Only lines containing the string "icon" belong in the answer; copy all of them from the entries.

————

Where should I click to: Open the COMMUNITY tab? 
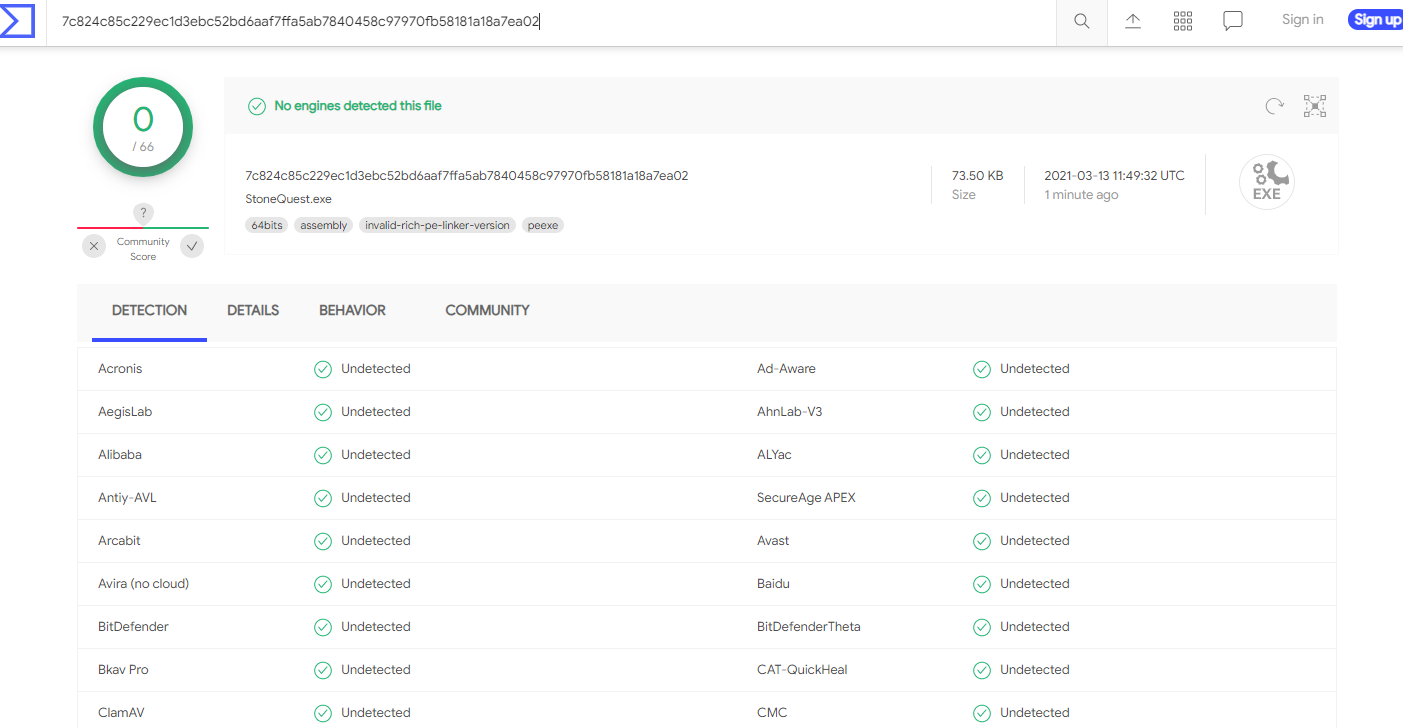coord(487,311)
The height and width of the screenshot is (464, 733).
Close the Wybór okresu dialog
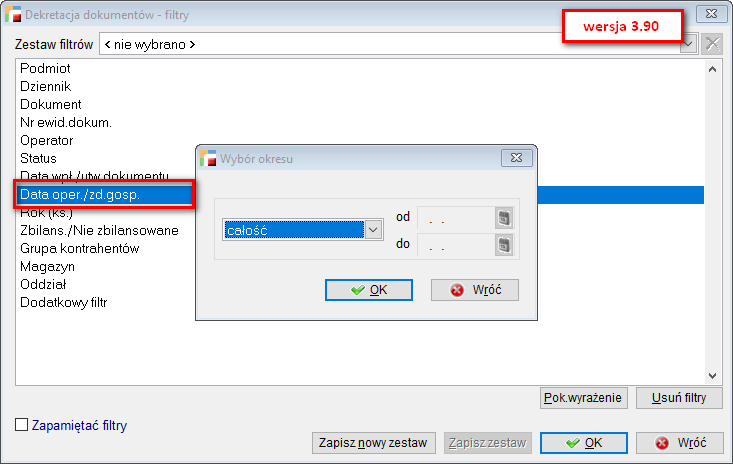(x=515, y=158)
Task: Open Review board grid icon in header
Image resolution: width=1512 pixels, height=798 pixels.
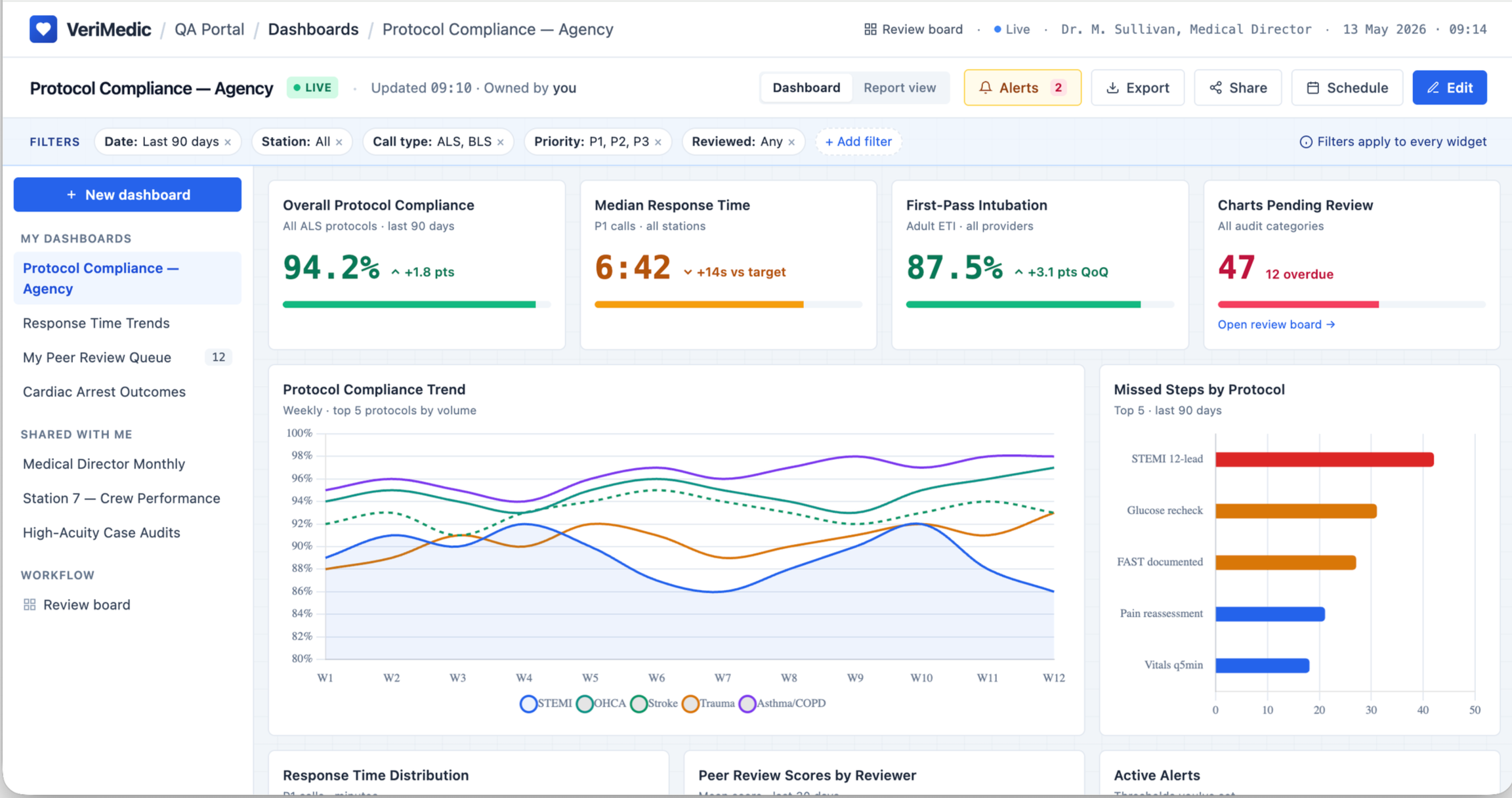Action: tap(870, 30)
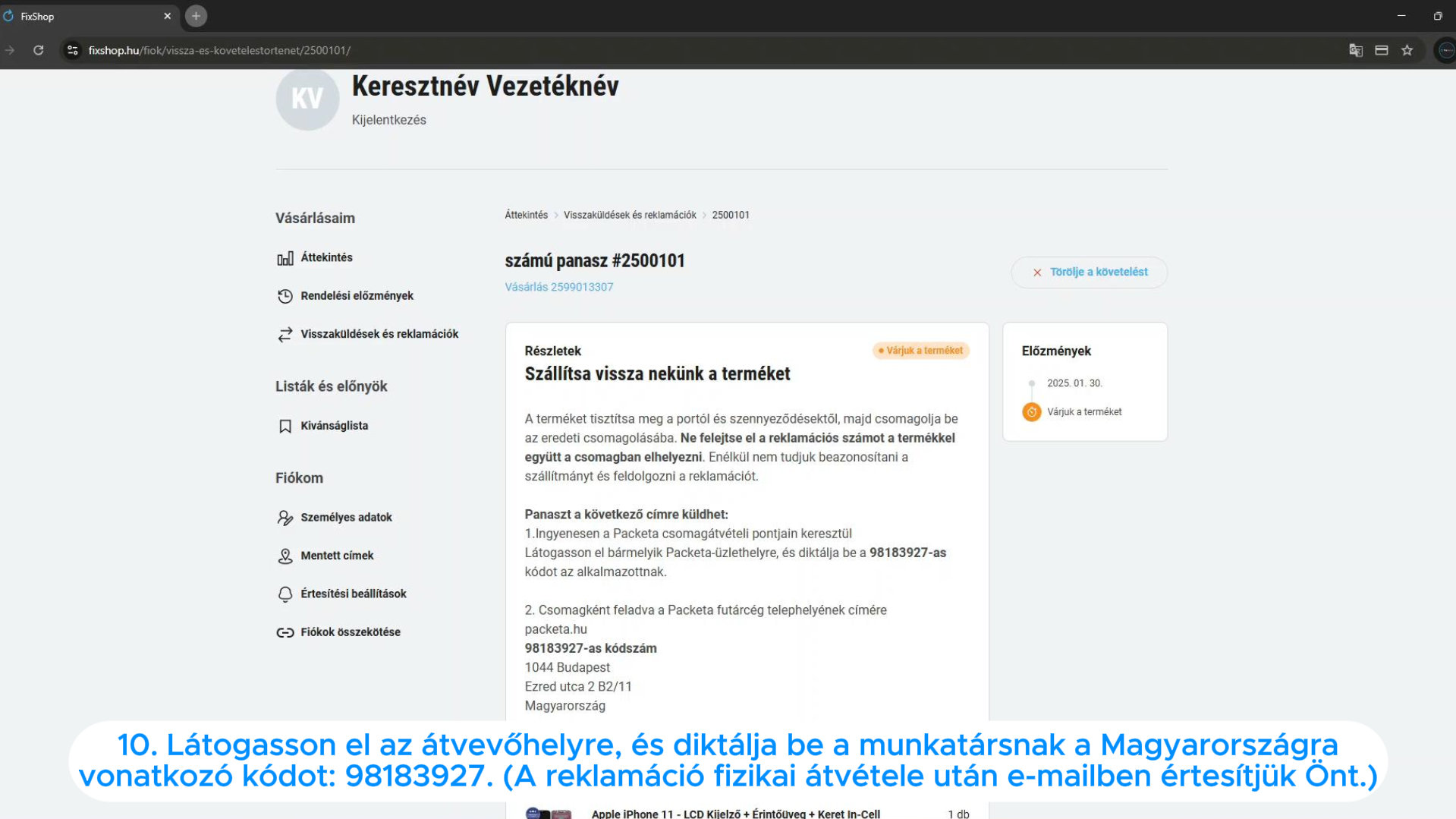Click Kijelentkezés to log out
This screenshot has width=1456, height=819.
click(x=388, y=120)
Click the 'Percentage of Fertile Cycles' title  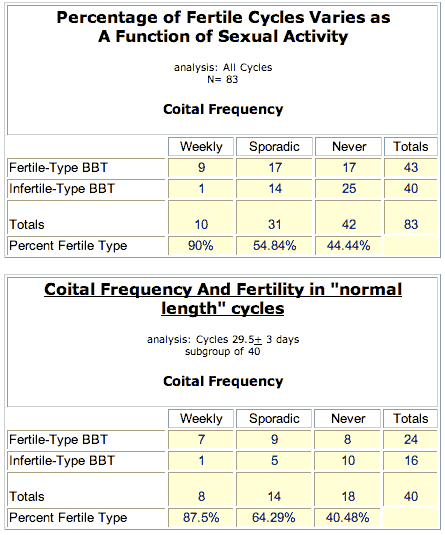(223, 27)
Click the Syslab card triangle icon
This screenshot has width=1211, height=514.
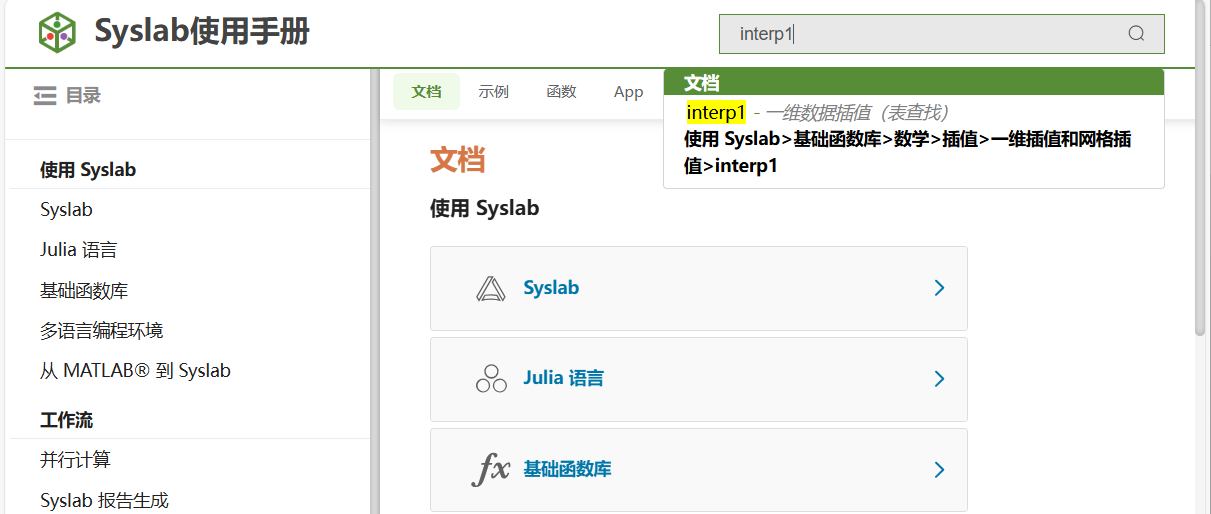490,288
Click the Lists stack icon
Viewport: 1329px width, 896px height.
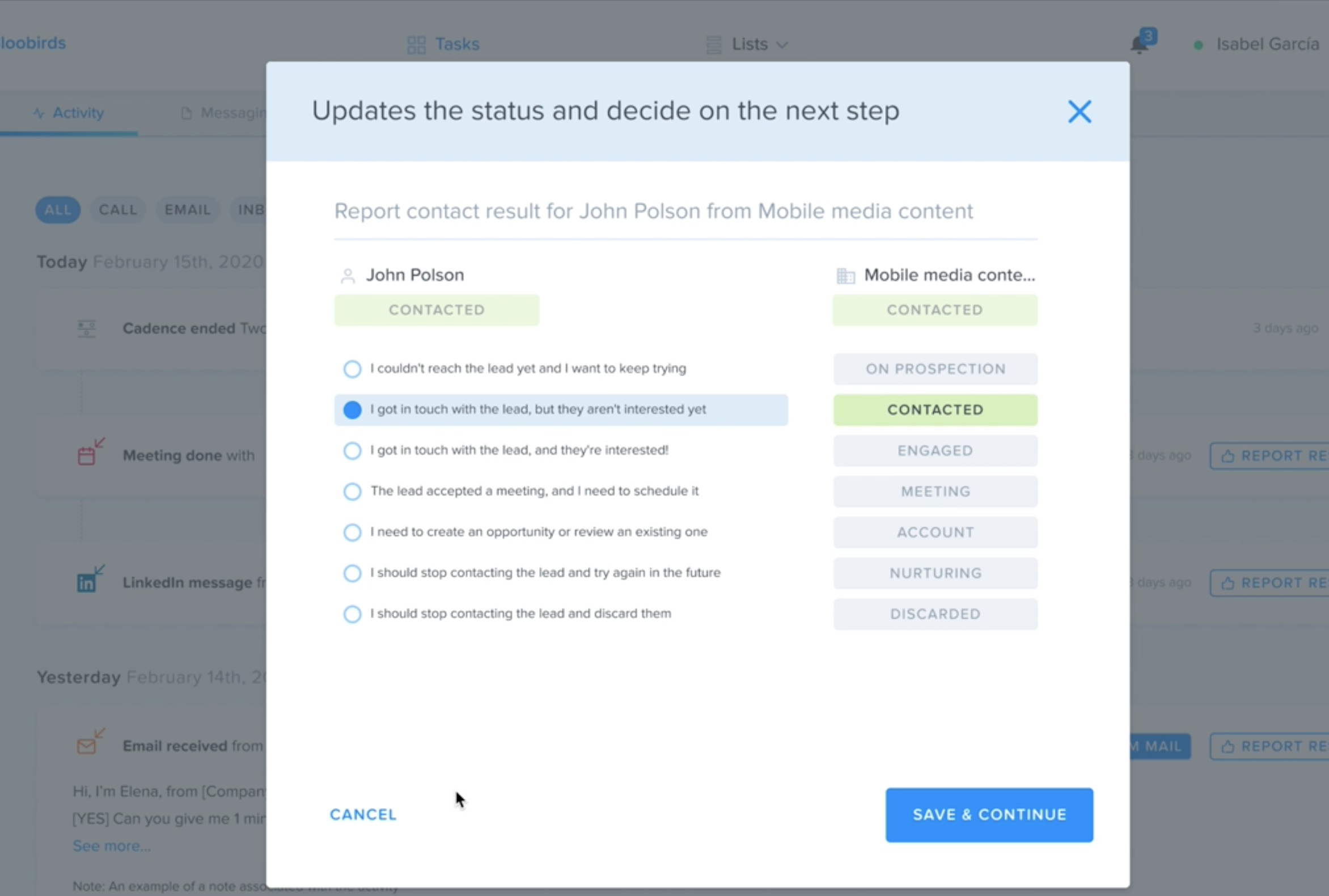[x=713, y=45]
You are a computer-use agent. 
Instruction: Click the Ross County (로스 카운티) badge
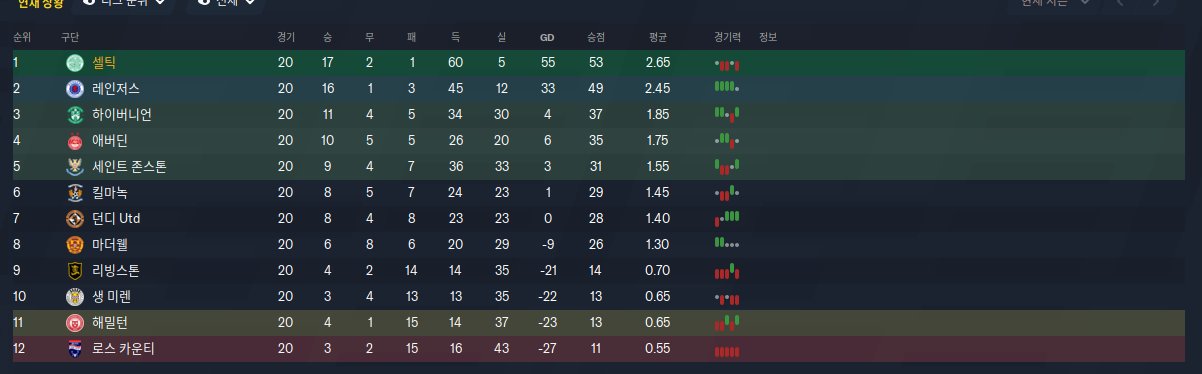(x=74, y=348)
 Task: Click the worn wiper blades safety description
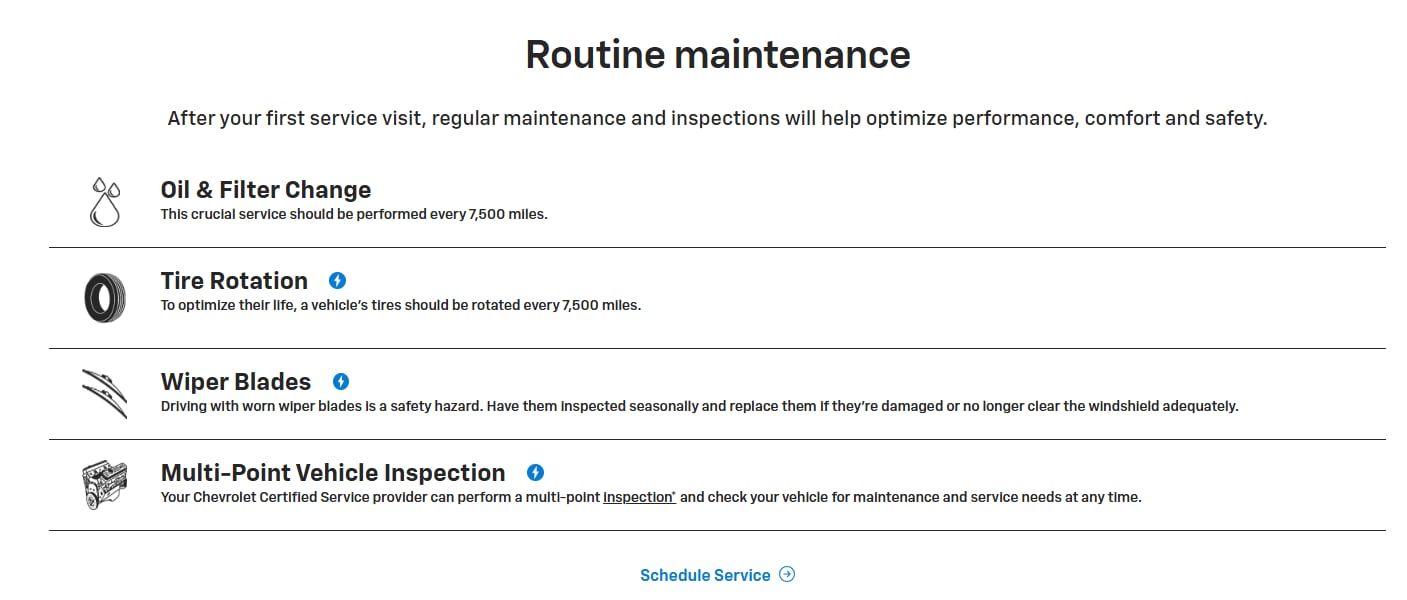pos(699,406)
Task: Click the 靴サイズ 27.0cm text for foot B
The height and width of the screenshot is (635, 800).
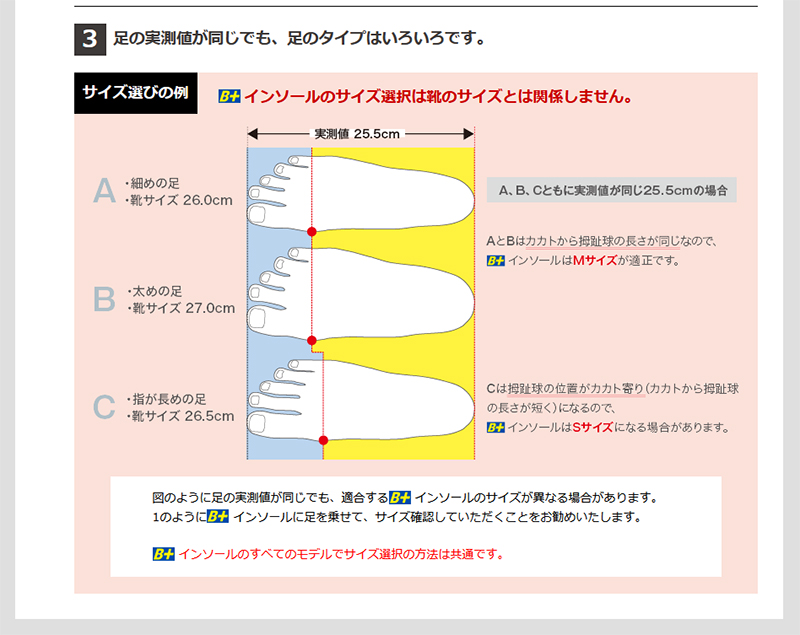Action: click(182, 308)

————

→ **Response for this exercise**
Task: Open Review board grid icon in header
Click the Syslab card triangle icon
Click the Lists stack icon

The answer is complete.